::: Excerpted passage :::

Stadtwiki Karlsruhe is a city wiki of the German city Karlsruhe and its surroundings. In 2009 it was ranked as largest city wiki in the world by article count, but has since been overtaken by other wikis.

== History ==
The wiki was founded by the former pupil Hauke Löffler on 22 July 2004. Its first version was running PmWiki; later the wiki was migrated to MediaWiki.

It is hosted by the voluntary association "Bildungsverein Region Karlsruhe e.V." (e.V. = Eingetragener Verein).

== Content ==
Stadtwiki Karlsruhe contains information on all topics that are related to Karlsruhe and the surrounding region. It provides detailed information and links on geography, nature, history, politics, religion, education, culture, social affairs, sports, business and transport.

::: Excerpted records :::

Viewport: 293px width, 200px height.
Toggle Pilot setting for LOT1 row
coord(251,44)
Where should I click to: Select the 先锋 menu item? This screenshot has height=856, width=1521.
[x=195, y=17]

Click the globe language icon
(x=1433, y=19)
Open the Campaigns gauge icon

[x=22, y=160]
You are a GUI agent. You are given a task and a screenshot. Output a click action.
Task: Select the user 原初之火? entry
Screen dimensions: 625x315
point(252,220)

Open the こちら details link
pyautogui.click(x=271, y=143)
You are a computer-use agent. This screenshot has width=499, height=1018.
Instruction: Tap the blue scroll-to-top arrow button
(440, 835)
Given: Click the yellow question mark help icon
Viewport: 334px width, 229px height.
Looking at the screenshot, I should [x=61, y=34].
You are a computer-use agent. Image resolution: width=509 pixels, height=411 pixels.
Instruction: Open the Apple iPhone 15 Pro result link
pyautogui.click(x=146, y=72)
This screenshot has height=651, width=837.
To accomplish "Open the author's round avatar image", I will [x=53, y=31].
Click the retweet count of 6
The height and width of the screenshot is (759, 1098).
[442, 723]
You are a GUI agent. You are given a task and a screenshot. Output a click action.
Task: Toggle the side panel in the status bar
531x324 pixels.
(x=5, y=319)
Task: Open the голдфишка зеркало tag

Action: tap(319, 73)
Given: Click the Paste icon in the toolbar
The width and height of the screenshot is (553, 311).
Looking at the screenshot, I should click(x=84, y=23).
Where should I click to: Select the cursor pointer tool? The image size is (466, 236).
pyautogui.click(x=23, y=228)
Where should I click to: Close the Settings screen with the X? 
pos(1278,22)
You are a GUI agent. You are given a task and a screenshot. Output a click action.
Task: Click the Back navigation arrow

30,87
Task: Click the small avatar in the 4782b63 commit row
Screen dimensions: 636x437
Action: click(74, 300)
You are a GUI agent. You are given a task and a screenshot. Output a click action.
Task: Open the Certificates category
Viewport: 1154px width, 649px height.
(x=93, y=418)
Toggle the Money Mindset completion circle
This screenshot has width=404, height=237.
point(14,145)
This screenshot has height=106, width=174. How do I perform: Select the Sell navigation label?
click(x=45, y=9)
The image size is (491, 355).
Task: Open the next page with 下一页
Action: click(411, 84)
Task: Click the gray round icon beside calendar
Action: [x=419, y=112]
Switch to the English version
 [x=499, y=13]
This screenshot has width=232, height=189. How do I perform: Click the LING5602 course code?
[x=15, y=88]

:::

## Prompt A
According to the Stadtwiki Karlsruhe passage, who founded the wiki, and on what date?
## Prompt B
Continue the Stadtwiki Karlsruhe passage from its last sentence.

## Answer area A
Hauke Löffler, a former pupil, founded it on 22 July 2004.

## Answer area B
The wiki also provides information on the subject of tourism and leisure destinations, gastronomy guide, clubs and venues, and acts specifically as an event calendar. The only relevance criterion is a relation with Karlsruhe.

In October 2008 Stadtwiki Karlsruhe was expanded by an English and a French edition, in September 2009 by a Russian edition. These foreign-language editions of the wiki, however, have been discontinued in the years 2018–2021.

As of September 2023, Stadtwiki Karlsruhe contains over 26,000 articles and 34,000 pictures by over 8,000 authors.

== License ==
Content is availably under a Non-commercial Creative Commons license (by-nc-sa).